Environment details::

  • Kubernetes version: v1.17.17 and v1.20.2 (bug happens with both versions)
  • Cloud-provider/provisioner: OpenStack Stein
  • cert-manager version: v1.1.0
  • Install method: Helm chart

/kind bug

@jetstack-bot jetstack-bot added the kind/bug Categorizes issue or PR as related to a bug. label Feb 7, 2021
@vineetmadan
Copy link

vineetmadan commented Jul 6, 2021

Any update on this?

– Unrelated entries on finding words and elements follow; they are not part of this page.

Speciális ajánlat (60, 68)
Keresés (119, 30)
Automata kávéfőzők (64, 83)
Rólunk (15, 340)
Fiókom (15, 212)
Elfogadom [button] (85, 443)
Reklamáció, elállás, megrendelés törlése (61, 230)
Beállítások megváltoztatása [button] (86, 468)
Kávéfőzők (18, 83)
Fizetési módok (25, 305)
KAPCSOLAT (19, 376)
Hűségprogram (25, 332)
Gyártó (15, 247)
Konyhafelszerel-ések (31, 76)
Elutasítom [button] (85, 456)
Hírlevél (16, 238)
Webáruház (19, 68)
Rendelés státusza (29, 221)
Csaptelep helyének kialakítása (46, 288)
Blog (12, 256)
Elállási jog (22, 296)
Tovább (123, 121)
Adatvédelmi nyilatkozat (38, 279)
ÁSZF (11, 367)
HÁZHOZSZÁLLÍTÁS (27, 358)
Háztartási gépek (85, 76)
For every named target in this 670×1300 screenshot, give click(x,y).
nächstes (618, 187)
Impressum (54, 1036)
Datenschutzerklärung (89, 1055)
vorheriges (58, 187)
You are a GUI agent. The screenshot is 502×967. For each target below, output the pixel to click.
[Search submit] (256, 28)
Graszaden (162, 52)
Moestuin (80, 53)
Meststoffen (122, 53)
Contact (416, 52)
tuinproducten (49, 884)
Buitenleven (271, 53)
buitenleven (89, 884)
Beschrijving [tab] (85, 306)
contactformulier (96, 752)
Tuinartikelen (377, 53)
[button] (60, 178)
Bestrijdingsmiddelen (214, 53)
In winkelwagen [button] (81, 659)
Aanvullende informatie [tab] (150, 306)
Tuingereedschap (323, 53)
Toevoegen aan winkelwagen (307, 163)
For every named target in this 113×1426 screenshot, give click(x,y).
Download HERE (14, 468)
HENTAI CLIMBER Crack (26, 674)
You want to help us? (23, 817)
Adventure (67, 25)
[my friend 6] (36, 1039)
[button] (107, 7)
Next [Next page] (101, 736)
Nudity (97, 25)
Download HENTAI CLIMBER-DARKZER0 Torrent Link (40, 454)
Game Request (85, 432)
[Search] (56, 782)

I'm having the same issue with both Issuer and ClusterIssuer.

@jetstack-bot
Copy link
Collaborator

Issues go stale after 90d of inactivity.
Mark the issue as fresh with /remove-lifecycle stale.
Stale issues rot after an additional 30d of inactivity and eventually close.
If this issue is safe to close now please do so with /close.
Send feedback to jetstack.
/lifecycle stale

@jetstack-bot jetstack-bot added the lifecycle/stale Denotes an issue or PR has remained open with no activity and has become stale. label Oct 4, 2021
@jetstack-bot
Copy link
Collaborator

Stale issues rot after 30d of inactivity.
Mark the issue as fresh with /remove-lifecycle rotten.
Rotten issues close after an additional 30d of inactivity.
If this issue is safe to close now please do so with /close.
Send feedback to jetstack.
/lifecycle rotten
/remove-lifecycle stale

@jetstack-bot jetstack-bot added lifecycle/rotten Denotes an issue or PR that has aged beyond stale and will be auto-closed. and removed lifecycle/stale Denotes an issue or PR has remained open with no activity and has become stale. labels Nov 3, 2021
@jetstack-bot
Copy link
Collaborator

Rotten issues close after 30d of inactivity.
Reopen the issue with /reopen.
Mark the issue as fresh with /remove-lifecycle rotten.
Send feedback to jetstack.
/close

@jetstack-bot
Copy link
Collaborator

@jetstack-bot: Closing this issue.

In response to this:

Rotten issues close after 30d of inactivity.
Reopen the issue with /reopen.
Mark the issue as fresh with /remove-lifecycle rotten.
Send feedback to jetstack.
/close

Instructions for interacting with me using PR comments are available here. If you have questions or suggestions related to my behavior, please file an issue against the kubernetes/test-infra repository.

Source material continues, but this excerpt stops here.